#### [EXTRAIT DU TEXTE]
****

| AGAÇANT, ANTE, part prés., adj. et subst. masc. I.− Part. prés. de agacer*. II.− Adj. Qui agace. A.− [En parlant surtout d'une substance acide, d'un bruit aigu, d'un mouvement répété] Qui cause une sensation désagréable ou un état d'irritation : 1. Paganel ne peut s'empêcher de donner à tous les diables ces moustiques acharnés qui lardèrent sa longue personne de leurs agaçantes piqûres.
J. Verne, Les Enfants du capitaine Grant,t. 2, 1868, p. 95. 2. Il traînait ses vieilles pantoufles avec un petit bruit régulier et agaçant, s'enfonçant dans l'ombre, revenait vers la lumière, les mains derrière le dos, la tête basse, les yeux à terre, murmurant, s'exclamant, agitant la tête, inconscient de ceux qui l'entouraient.
M. Van der Meersch, Invasion 14,1935, p. 213. − En partic. [En parlant de l'action sur les dents] :
3. Le besoin de mordre, qui passe ailleurs avec la dentition, semble durer chez nous plus longtemps que les dents elles-mêmes. Notre verjus ne mûrit pas, et nous sommes fiers de son âpreté agaçante. Bref, nous avons peur d'être heureux et de rendre heureux; les étrangers ne nous aiment guère et nous faisons notre possible pour leur donner raison.
H.-F. Amiel, Journal intime,15 sept. 1866, p. 450. B.− Au fig. 1. Péj. [En parlant d'une pers. ou d'une manifestation de son être] Qui met dans un état de nervosité accompagné d'impatience ou d'irritation : 4. L'infini ne se démontre pas, il se cherche, et le beau se sent plus dans l'âme qu'il ne s'établit par des règles. Tous ces catéchismes d'art et de politique que l'on se jette à la tête sentent l'enfance de la politique et de l'art. Laissons donc discuter, puisque c'est l'enseignement pénible, agaçant et puéril qu'il faut sans doute encore à notre époque : mais que ceux d'entre nous qui sentent au dedans d'eux-mêmes un élan véritable ne s'embarrassent pas de ce bruit de l'école, et fassent leur tâche en se bouchant un peu les oreilles.
G. Sand, Histoire de ma vie,t. 4, 1855, p. 240. 5. Le jeune Franck a toujours la fâcheuse propriété d'être agaçant, désagréable et comme obstiné à déplaire par un instinct d'impertinence narquoise qui le fait aisément prendre en grippe. Son voisinage est toujours pour moi un exercice de patience, surtout quand je le trouve en société.

****

#### [CONSIGNE]
Poursuivez l'article de dictionnaire consacré à l'adjectif « agaçant » à partir de sa dernière phrase. Les items qui suivent n'ont aucun rôle ici.

****

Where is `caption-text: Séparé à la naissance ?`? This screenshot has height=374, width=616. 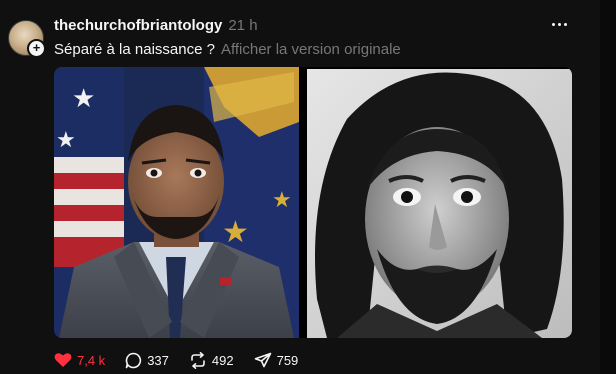 caption-text: Séparé à la naissance ? is located at coordinates (134, 50).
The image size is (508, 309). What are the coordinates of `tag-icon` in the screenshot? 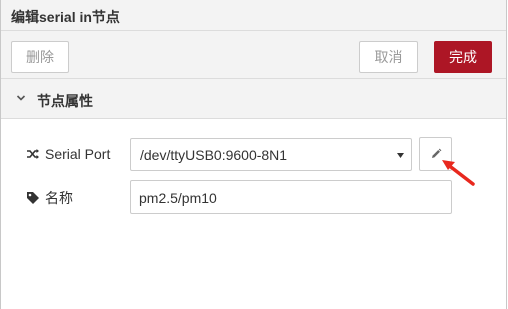 It's located at (33, 198).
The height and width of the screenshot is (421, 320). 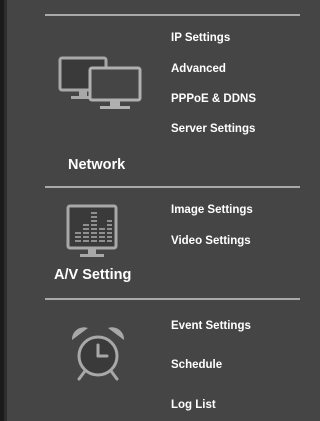 I want to click on section-title-network: Network, so click(x=97, y=165).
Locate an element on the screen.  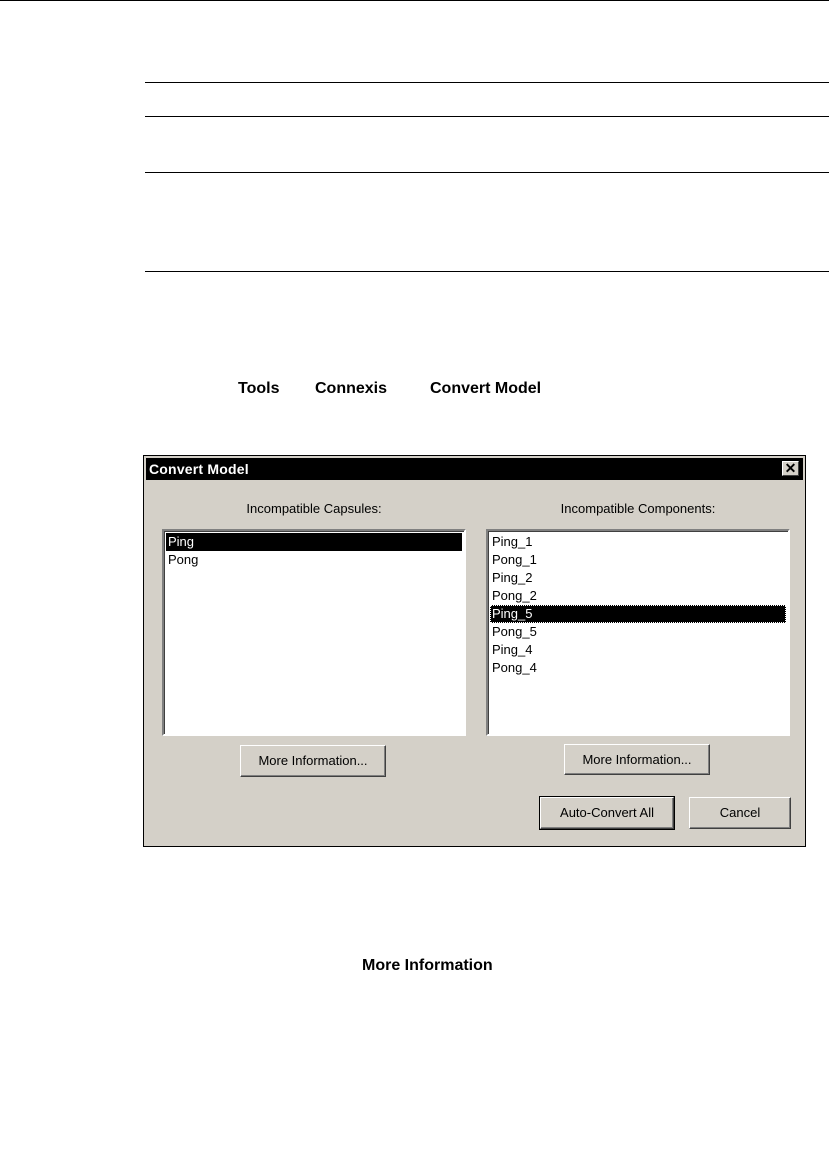
incompatible-capsules-label: Incompatible Capsules: is located at coordinates (314, 508).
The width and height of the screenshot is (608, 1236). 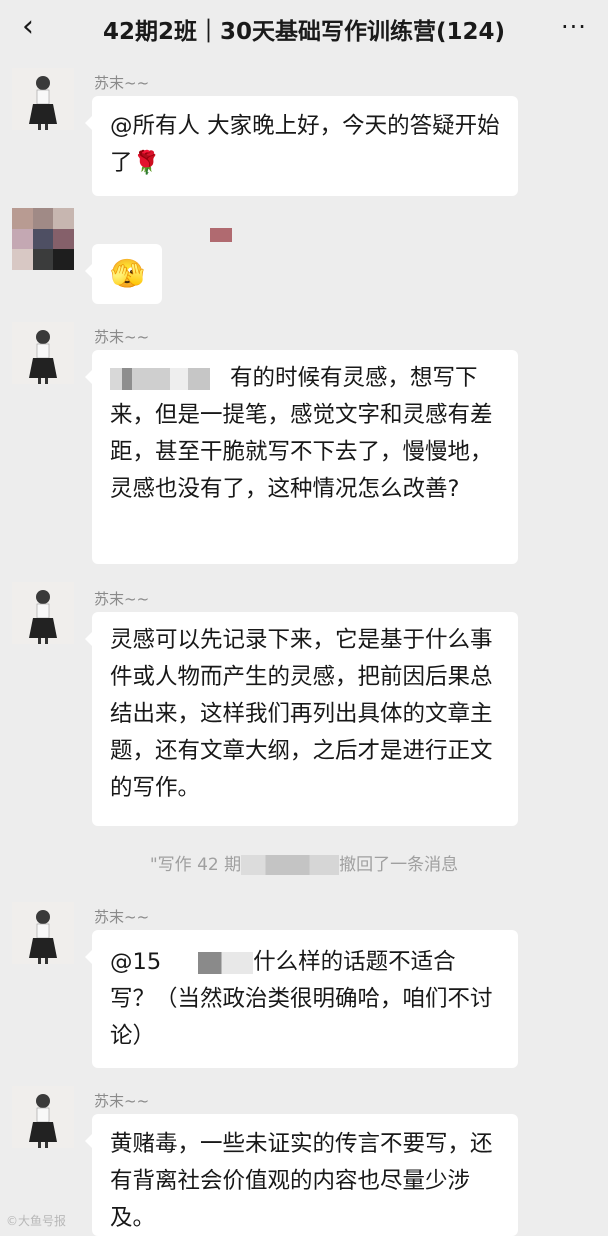 What do you see at coordinates (221, 235) in the screenshot?
I see `blurred-nickname` at bounding box center [221, 235].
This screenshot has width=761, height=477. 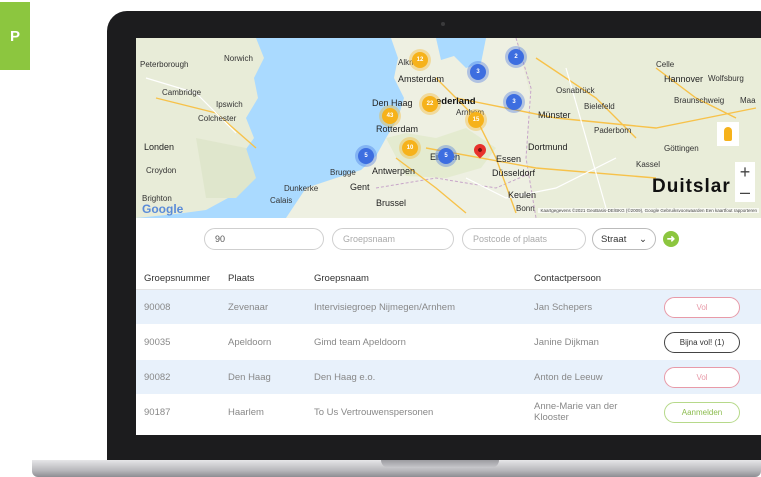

****

#### [RÉPONSE RÉDIGÉE]
H.-F. Amiel, Journal intime,19 févr. 1866, p. 148. 6. Aidé du vent, qui traîne de la pluie sous un ciel bas, je me sens au cœur un peu de tristesse vraie. Il y a longtemps que cela ne m'était pas arrivé. Je suis ravi. Mais dès que je m'approche, dès que je cherche à voir en moi, toute tristesse s'en va et je ne trouve plus qu'une lassitude physique. Cela est pénible et agaçant.
J. Rivière, Alain-Fournier, Correspondance,lettre de J. R. à A.-F., nov. 1906, p. 322. 7. Ces jeunes Bergotte − le futur écrivain et ses frères et sœurs − n'étaient sans doute pas supérieurs, au contraire, à des jeunes gens plus fins, plus spirituels, qui trouvaient les Bergotte bien bruyants, voire un peu vulgaires, agaçants dans leurs plaisanteries qui caractérisaient le « genre » moitié prétentieux, moitié bêta, de la maison. Mais le génie, même le grand talent, vient moins d'éléments intellectuels et d'affinement social supérieurs à ceux d'autrui, que de la faculté de les transformer, de les transposer.
M. Proust, À la recherche du temps perdu,À l'ombre des jeunes filles en fleurs, 1918, p. 554. − P. ext. [En parlant d'une couleur, d'un son, etc. d'animaux ou de plantes, ...] :
8. Je me suis rappelé les taillis de chêne les plus verts, les potagers normands les mieux arrosés, à l'époque la plus épanouie de l'année, aussitôt après la frondaison, sans trouver quelque chose de comparable à ce badigeonnage de vert émeraude, entier, agaçant, et qui fait ressembler tous ces arbres à des joujoux de papier vert qu'on planterait sur du bois jaune.
E. Fromentin, Un Été dans le Sahara,1857, p. 248. 9. Sur l'accompagnement agaçant et frais des oiseaux gazouilleurs, le récit commençait...
Colette, Gigi,1944, p. 119. Rem. La coloration péj. semble moindre dans le cont. de ces ex. − C'est agaçant de... : 10. En sortant de ce travail dramatique de toute la journée, et lorsqu'on aspire à la tranquillité de la fin de la journée, c'est ennuyeux, c'est agaçant, de retrouver le soir, rue de Courcelles, encore du drame.
E. et J. de Goncourt, Journal,déc. 1888, p. 873. 2. Vieilli. [En parlant du comportement d'une pers. et gén. d'une femme] Qui séduit par ses agaceries : 11. L'enfant toute changée vivait. Elle reparut dans sa vraie nature d'amour, gentille, coquette, agaçante, gaie; enfin elle ressuscita!
H. de Balzac, Splendeurs et misères des courtisanes,1848, p. 61. 12. Pierre maintenant ne cessait pas de faire danser la Renaude. Une fille qui avait mauvaise réputation et dont la mère passait pour un peu folle. Pas jolie, mais ayant un certain charme agaçant qui affriolait les hommes, avec ses gros yeux ronds et jaunes, son nez trop court et ses cheveux luisants.
É. Moselly, Terres lorraines,1907, p. 88. 13. La jeune fille se fit aimable, agaçante, gracieuse, inquiétante, pleine de promesses.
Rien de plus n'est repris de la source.